Wahhabism confronted: Sri Lanka curbs Saudi influence after bombings

Saudi Arabia flag

Sri Lanka is moving to curtail Saudi Arabian influence, after some politicians and Buddhist monks blamed the spread of the kingdom’s ultra-conservative Wahhabi school of Islam for planting the seeds of militancy that culminated in deadly bomb attacks this year.

On April 21, nine Sri Lankans blew themselves up in churches and luxury hotels, killing more than 250 people and shocking the country a decade after its civil war ended.

Sri Lanka has since arrested a Wahhabi scholar and is poised to take over a Saudi-funded school.

The government also says it will monitor previously unchecked money flows from donors including prominent Saudi families to mosques in the country.

“Nobody will be able to just make donations now,” said Muslim Cabinet minister Kabir Hashim, who has urged Muslim communities to look at how radical ideas could have spread. He said the Department of Muslim Religious and Cultural Affairs would oversee donations.

The outcry in Sri Lanka is the latest sign that Wahhabism, which critics deem a root cause of the militant threat, is under pressure internationally.

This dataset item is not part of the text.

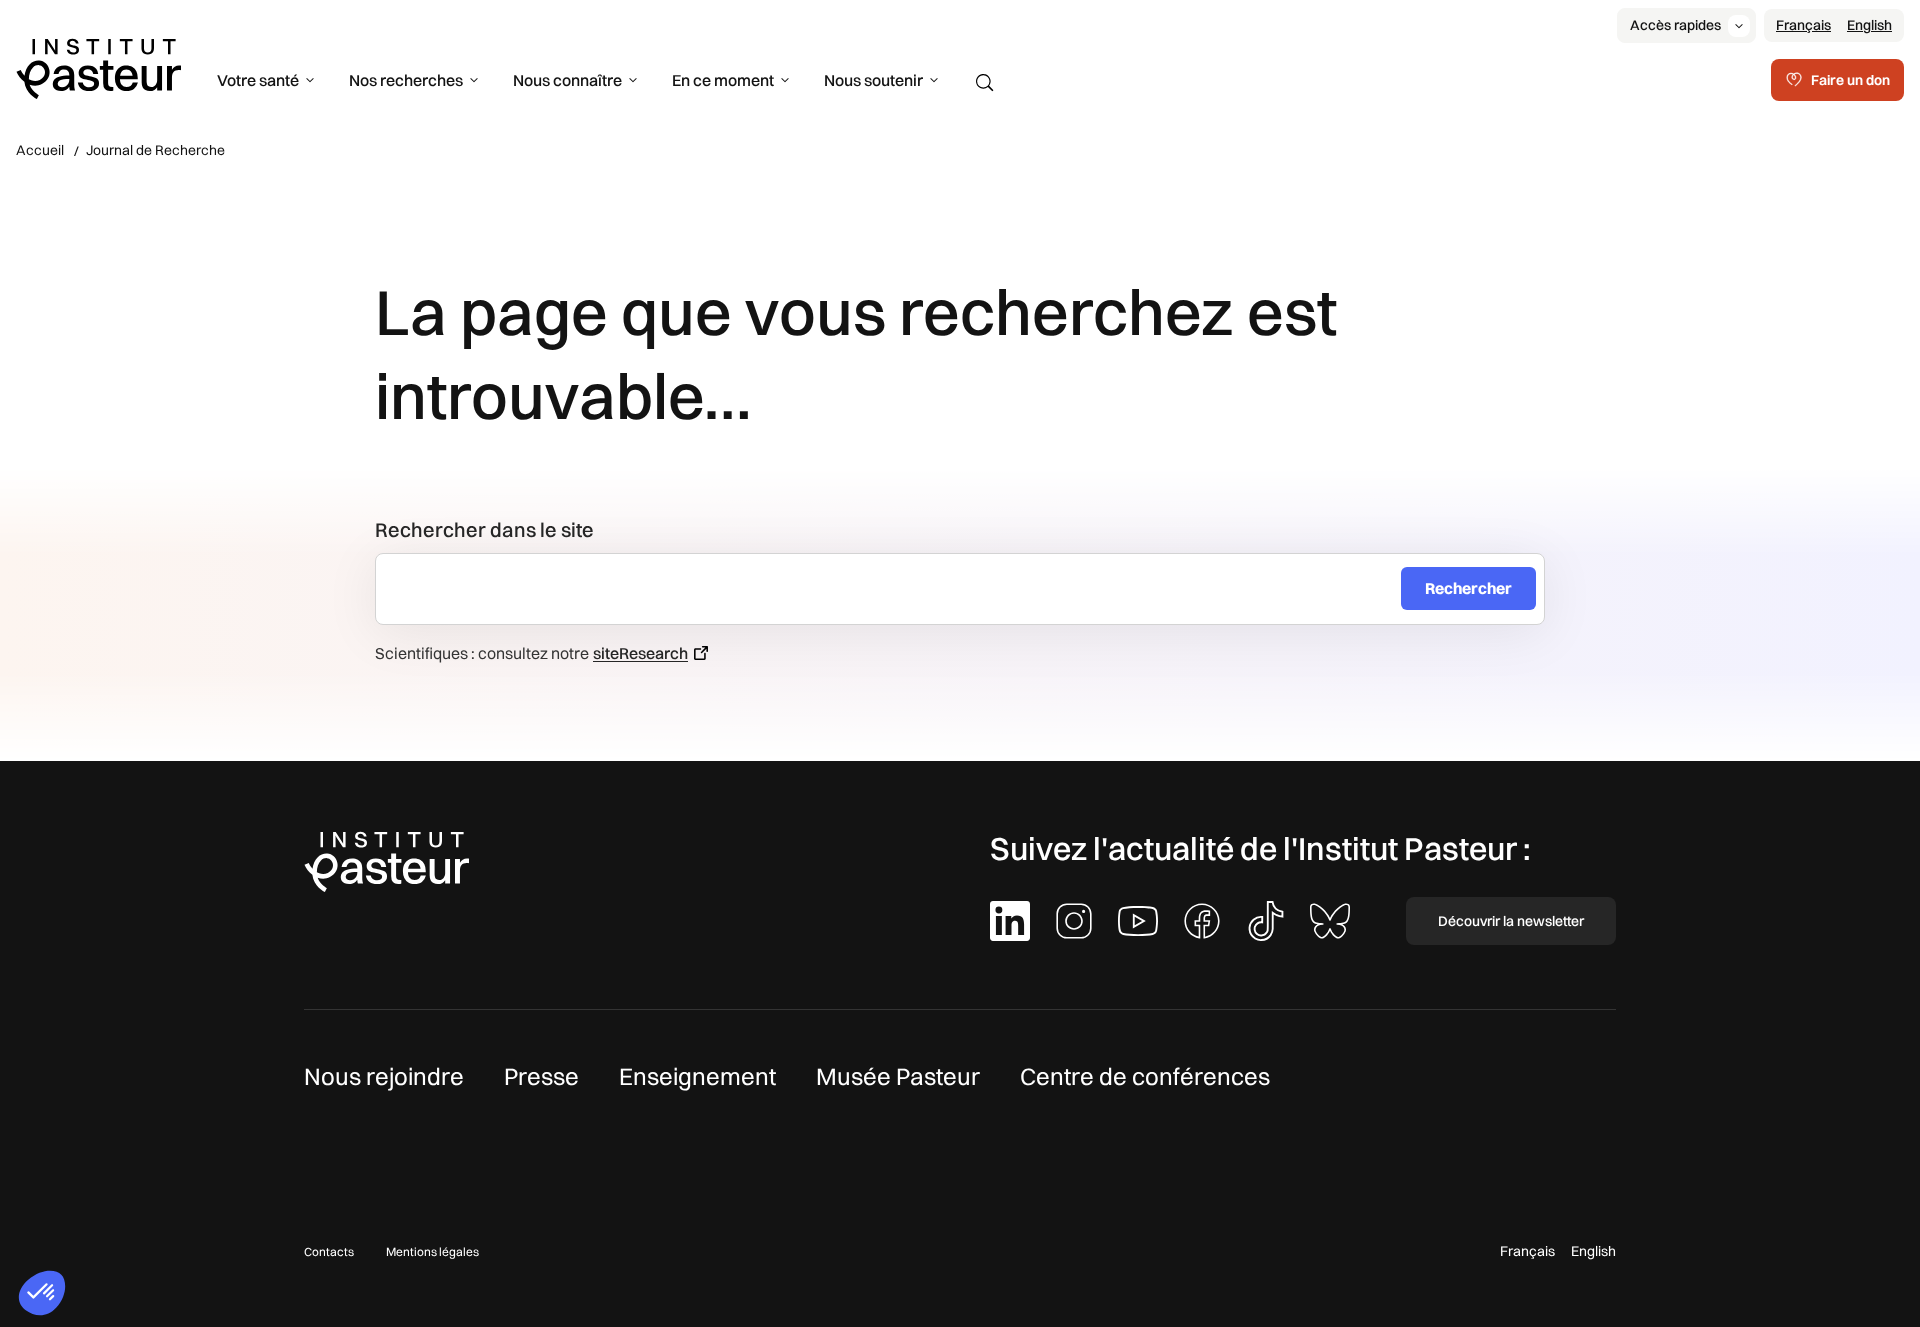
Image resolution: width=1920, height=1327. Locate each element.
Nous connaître (567, 80)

Terrorist organisations, including the Islamic State in Iraq and Syria – which claimed responsibility for the Easter bombings – follow an extreme interpretation of Islam’s Salafi branch, of which Wahhabism was the original strain.

Saudi Arabia rejects the idea that Wahhabism is problematic and defends its record by pointing to the detention of thousands of suspected militants. Riyadh last month sent back five Sri Lankans allegedly linked to the Easter attacks.

Saudi diplomats in Colombo have expressed “displeasure” over being targeted during a recent meeting with President Maithripala Sirisena, a Sri Lankan official told Reuters.

Mr Sirisena’s office, as well as Saudi Arabia’s embassy in Colombo, and its communications office in Riyadh, did not respond to requests for comment on the backlash against Saudi influence.